I never completed that novel. I soon returned to my first love, reading short stories. I had many masters. Jack London, for one. Hunry Kuttner for another. De Maupassant. And the great O. Henry, whose stories I thought were the last word in clever plotting and market salability. But there were so many, I can't remember them all.

I read stories of cowboys and Indians, mystery stories. I read Les Miserables in a very old four-volume set. I read Willa Cather, Conrad Aiken, and Robert W. Chamber's stylish The King in Yellow, which gave me a taste for Paris as well as for fantasy.

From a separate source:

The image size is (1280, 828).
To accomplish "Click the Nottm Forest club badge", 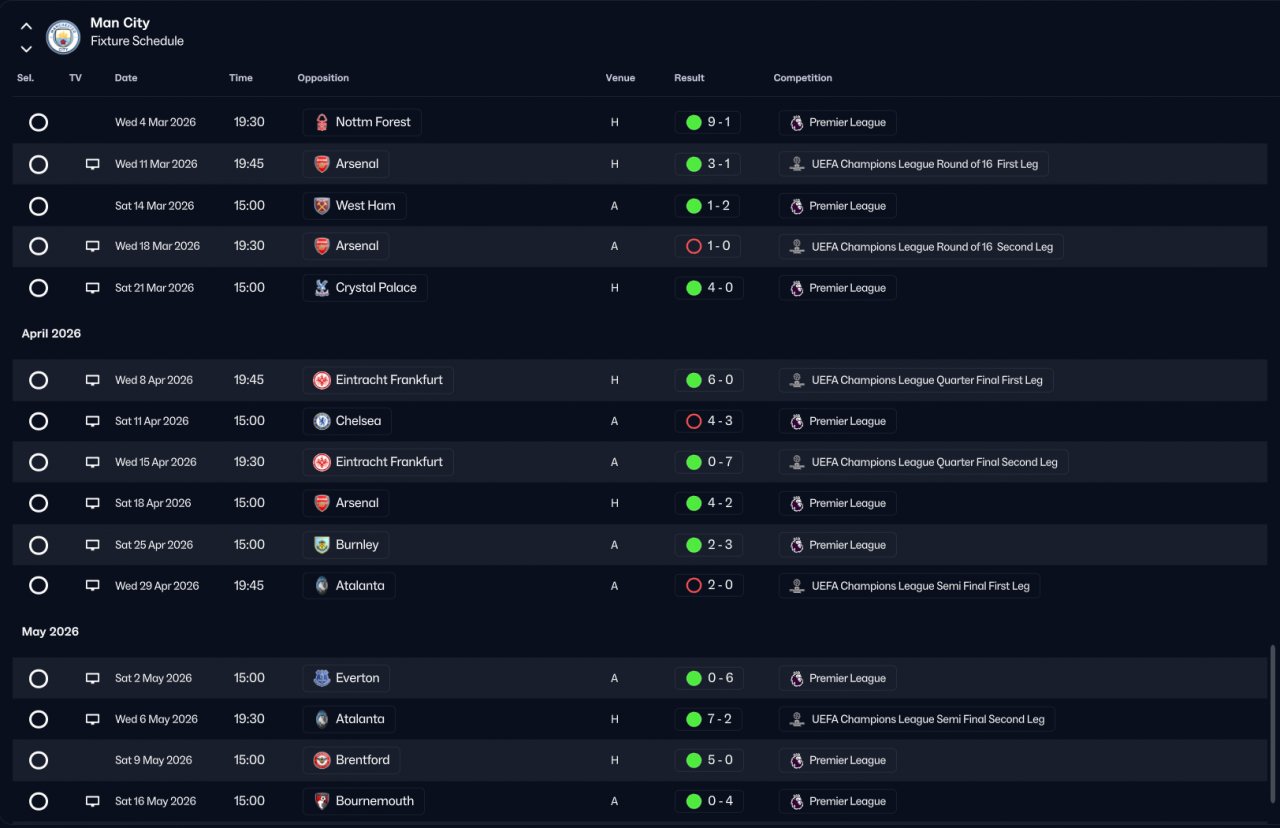I will pyautogui.click(x=321, y=123).
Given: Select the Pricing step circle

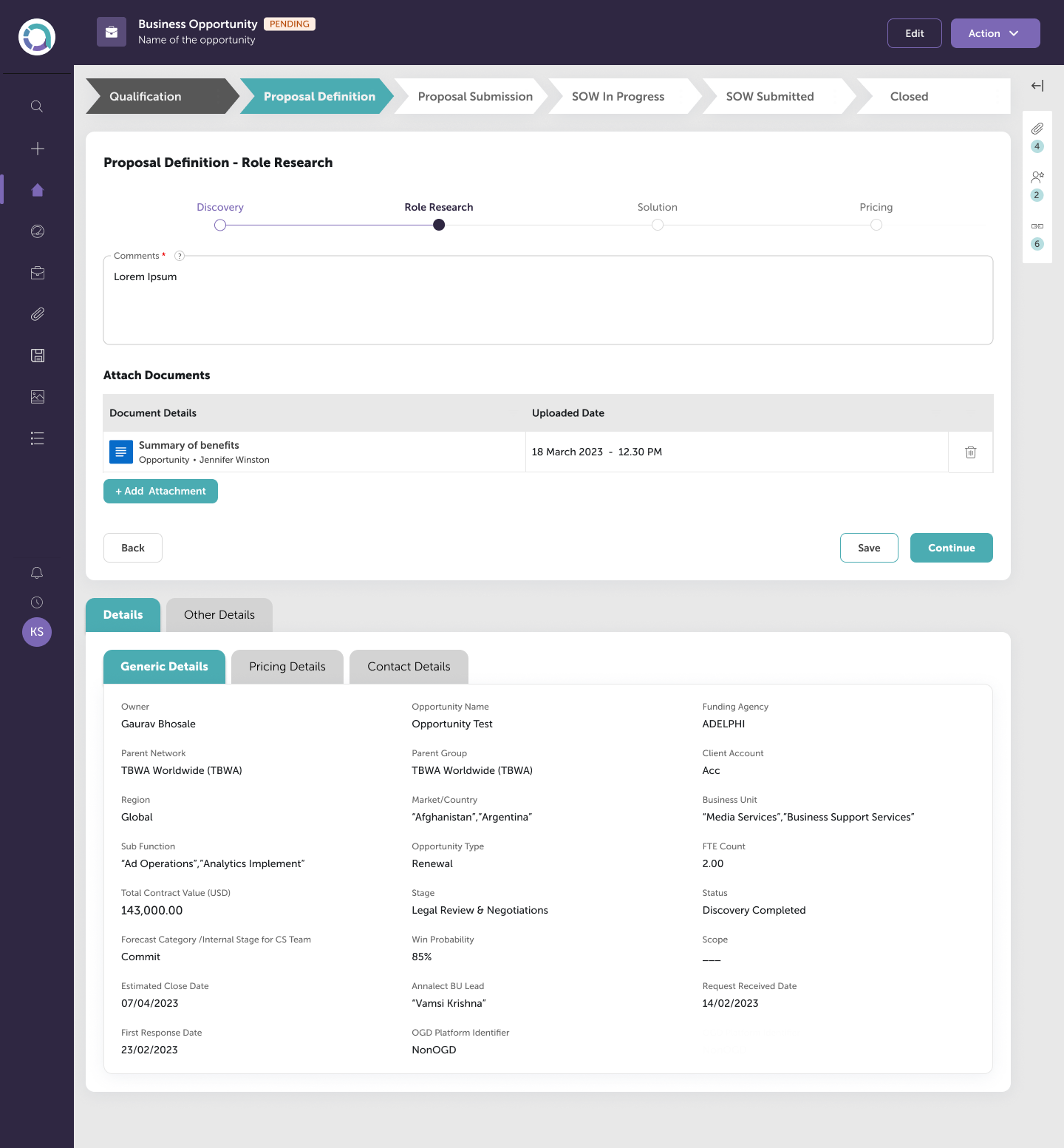Looking at the screenshot, I should click(876, 225).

Maplewood was a "nice" town in north central New Jersey, not far from Newark, not far from New York. I grew up to the sounds of big-band swing -- Tommy and Jimmy Dorsey, Benny Goodman, Ziggy Elman, Glen Miller, Vaughn Monroe, and the incomparable Duke Ellington. I listened to a lot of radio in those days -- Eddie Cantor, Ben Bernie, the Lux Radio Theater. I was entranced with the late night shows, especially I Love a Mystery, with its great cast of Jack, Doc and Reggie.

My favorite comic strip was Prince Valiant. By the time I was in high school, America was at war with Japan and Nazi Germany. I expected to be drafted in due course, and then I'd be a returning serviceman and get to date all the best-looking girls. The newspapers were full of American victories and defeats. My parents told me to take only the food I could eat, and to remember the starving Finnish children who weren't getting enough. I listened to Lowell Thomas tell of the Finnish winter war against the Russians, and my mind was filled with the image of men in white parkas with rifles on their backs gliding on skis through dense, dark snow-covered forests.

At an early age, we boys fought with each other over who should be the next president, Landon or Roosevelt. We didn't know anything about either man. We just wanted to get into the action. Despite that, we didn't talk about the war much, though it dominated everything. Movies in the late '30s and early '40s were heroic and sentimental. John Wayne was king. Greer Garson's Mrs. Miniver gave me my first impression of heroic England.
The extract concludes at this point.